Rocket Guy Hopes to Go to Space

ByABC News
November 14, 2002, 3:34 PM

B E N D, Ore., Dec. 1 -- There's an infamous line from the old Star Trek television series: "To boldly go where no man has gone," and it just happens to be the goal for one Oregon man who plans to become the world's first backyard astronaut.

Brian Walker, also known as "Rocket Guy", has built his very own rocket, and hopes sometime next year he will climb aboard and take a ride to the edge of the atmosphere.

"Hopefully I'll launch from the black rock desert in Nevada," Walker told ABCNEWS affiliate, KXLY-TV in Spokane, Wash.

Walker is now in the fourth year of Project R.U.S.H Rapid Up Super High which he hopes will eventually help him reach a long-dreamed goal.

When the rocket, Earthstar One, is completed, Walker will ascend straight up 50 miles in it. The rocket will be fueled by 90 percent pure hydrogen peroxide, and will descend on its own with parachutes to assure a smooth recovery.

In the past four years of work on his project, Walker has built numerous rocket prototypes. He built a test rocket half the size of the intended final model.

When he launches the test rocket, Walker said he plans to ascend to 15,000 feet, and then descend in a sky dive using a conventional backpack parachute.
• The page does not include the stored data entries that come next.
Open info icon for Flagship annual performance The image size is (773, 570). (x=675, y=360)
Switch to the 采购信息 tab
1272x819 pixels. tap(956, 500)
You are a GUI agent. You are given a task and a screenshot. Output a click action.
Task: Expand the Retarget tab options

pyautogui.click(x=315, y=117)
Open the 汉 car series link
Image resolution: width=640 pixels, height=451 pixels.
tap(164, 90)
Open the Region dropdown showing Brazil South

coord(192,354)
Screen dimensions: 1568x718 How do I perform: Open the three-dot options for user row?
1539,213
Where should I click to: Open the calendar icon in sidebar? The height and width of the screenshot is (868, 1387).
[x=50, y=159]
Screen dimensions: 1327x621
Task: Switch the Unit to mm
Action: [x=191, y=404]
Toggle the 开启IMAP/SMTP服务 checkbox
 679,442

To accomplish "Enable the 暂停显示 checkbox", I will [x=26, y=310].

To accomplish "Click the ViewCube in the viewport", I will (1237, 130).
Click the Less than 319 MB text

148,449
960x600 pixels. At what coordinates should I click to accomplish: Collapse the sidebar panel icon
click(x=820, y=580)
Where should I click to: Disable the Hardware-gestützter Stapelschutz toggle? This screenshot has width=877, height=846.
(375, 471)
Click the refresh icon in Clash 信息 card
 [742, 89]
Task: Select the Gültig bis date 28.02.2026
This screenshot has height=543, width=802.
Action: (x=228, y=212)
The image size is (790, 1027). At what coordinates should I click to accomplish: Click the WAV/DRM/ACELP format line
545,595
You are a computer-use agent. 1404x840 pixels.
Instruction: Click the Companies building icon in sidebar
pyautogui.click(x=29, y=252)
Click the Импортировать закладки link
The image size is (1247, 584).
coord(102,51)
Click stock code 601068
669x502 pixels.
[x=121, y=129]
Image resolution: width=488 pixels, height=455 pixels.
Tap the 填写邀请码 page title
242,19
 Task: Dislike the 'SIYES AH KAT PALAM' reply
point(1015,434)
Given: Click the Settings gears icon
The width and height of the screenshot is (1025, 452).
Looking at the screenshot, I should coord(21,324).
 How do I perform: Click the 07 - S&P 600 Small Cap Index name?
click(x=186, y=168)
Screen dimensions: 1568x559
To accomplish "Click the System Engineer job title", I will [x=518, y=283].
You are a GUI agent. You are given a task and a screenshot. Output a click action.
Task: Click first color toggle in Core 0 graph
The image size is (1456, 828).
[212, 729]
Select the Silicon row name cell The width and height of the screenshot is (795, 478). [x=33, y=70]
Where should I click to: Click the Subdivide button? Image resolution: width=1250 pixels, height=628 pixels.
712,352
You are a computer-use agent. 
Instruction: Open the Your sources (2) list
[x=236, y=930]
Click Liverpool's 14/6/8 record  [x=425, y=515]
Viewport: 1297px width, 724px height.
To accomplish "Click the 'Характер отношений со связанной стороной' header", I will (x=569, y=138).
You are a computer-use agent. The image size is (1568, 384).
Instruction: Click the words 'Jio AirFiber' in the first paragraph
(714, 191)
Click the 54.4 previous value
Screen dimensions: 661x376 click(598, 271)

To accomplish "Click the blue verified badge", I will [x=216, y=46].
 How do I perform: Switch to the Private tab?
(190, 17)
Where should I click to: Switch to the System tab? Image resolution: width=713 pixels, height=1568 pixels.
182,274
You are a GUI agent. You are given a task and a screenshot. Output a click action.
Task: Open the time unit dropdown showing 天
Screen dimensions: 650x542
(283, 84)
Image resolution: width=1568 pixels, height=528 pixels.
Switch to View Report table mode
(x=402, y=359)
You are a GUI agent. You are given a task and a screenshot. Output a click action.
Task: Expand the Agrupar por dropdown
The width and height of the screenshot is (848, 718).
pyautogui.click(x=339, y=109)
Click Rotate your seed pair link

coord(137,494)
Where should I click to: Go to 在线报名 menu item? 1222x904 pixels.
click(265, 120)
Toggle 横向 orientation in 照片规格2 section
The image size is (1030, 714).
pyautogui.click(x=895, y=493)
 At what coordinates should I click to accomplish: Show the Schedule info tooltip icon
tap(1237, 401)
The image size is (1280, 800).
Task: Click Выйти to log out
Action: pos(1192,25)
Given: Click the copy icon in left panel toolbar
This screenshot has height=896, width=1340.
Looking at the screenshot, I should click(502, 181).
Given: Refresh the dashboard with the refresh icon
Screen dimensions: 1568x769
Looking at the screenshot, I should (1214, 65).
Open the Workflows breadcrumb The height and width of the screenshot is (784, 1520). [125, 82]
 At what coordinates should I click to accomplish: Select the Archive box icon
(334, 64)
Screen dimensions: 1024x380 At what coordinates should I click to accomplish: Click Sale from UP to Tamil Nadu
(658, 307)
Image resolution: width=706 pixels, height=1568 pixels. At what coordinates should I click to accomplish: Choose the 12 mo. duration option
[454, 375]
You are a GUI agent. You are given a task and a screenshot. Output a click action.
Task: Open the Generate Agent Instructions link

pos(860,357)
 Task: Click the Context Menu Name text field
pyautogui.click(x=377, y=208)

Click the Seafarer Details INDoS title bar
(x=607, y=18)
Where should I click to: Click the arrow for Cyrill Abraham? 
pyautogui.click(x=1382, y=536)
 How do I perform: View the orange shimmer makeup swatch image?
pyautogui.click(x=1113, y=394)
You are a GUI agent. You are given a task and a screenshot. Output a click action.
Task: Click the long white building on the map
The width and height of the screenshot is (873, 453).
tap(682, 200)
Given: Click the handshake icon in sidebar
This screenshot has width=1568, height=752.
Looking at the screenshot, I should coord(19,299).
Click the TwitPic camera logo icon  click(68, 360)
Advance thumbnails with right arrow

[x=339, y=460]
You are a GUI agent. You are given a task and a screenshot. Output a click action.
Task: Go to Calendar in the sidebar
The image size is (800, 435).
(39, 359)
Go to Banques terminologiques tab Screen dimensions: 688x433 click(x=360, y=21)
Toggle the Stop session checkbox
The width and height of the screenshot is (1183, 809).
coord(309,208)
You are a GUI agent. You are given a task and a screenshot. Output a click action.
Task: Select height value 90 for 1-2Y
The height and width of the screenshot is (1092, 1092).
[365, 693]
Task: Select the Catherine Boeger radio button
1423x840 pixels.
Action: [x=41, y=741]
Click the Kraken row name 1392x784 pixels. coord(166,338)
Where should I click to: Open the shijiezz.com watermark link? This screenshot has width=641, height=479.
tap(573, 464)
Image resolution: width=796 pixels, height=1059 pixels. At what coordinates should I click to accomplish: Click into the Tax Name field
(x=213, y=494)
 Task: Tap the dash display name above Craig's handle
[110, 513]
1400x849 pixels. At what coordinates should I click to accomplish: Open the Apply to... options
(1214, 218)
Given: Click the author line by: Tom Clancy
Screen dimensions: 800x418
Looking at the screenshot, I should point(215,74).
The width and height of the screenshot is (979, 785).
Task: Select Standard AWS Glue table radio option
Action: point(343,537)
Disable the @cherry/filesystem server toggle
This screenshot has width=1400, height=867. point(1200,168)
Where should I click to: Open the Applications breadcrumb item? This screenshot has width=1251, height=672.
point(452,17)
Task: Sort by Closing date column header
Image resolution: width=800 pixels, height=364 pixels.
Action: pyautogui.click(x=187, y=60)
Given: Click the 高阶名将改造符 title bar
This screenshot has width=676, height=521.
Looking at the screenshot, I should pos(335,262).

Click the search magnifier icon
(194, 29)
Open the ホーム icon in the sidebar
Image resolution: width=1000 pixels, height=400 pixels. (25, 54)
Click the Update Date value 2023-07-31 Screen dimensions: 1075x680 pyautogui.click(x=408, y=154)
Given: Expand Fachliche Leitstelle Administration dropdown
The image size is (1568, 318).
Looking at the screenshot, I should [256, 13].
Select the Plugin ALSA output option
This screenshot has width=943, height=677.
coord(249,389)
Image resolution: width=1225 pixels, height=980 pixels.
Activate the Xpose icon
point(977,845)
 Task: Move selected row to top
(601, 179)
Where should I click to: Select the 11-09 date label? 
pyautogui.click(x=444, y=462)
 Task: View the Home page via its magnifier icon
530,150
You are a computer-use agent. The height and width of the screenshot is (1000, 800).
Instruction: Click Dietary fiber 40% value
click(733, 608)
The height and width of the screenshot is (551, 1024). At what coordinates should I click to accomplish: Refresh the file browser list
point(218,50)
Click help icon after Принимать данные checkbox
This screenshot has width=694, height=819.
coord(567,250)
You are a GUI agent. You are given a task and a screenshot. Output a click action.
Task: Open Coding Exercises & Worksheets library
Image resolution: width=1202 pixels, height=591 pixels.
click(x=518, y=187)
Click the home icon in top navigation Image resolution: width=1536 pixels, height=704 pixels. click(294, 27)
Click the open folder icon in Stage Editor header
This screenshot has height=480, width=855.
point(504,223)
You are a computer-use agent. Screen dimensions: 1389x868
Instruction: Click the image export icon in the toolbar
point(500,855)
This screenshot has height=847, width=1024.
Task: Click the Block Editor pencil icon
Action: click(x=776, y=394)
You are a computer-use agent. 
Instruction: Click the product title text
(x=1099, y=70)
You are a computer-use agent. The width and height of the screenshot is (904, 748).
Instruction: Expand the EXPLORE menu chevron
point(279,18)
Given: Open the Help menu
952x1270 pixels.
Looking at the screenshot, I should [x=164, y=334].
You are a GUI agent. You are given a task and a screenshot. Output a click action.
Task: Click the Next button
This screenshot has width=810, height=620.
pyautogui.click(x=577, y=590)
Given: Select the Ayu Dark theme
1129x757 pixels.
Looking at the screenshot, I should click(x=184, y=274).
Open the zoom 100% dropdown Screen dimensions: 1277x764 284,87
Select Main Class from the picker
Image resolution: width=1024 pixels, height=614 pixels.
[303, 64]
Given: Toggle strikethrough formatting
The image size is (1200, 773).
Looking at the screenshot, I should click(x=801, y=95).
He has already used the test model to perform numerous tests on the rocket's critical revolutionary systems to assure that he will have a safe trip, when he attempts to go where he says no man has gone before.

"Still, something hasn't been done yet where a person has actually ascended vertically in a rocket," he said. "It's never been done."

Walker has worked long and hard to assure that he is prepared for his journey. He built his very own centrifuge to prepare for the G-force he will experience.

He also flew halfway to outer space in a MIG fighter, on a trip to Russia, and he experienced weightlessness with the Cosmonauts who sold him his very own space suit. Walker calls the suit "my major first line of defense."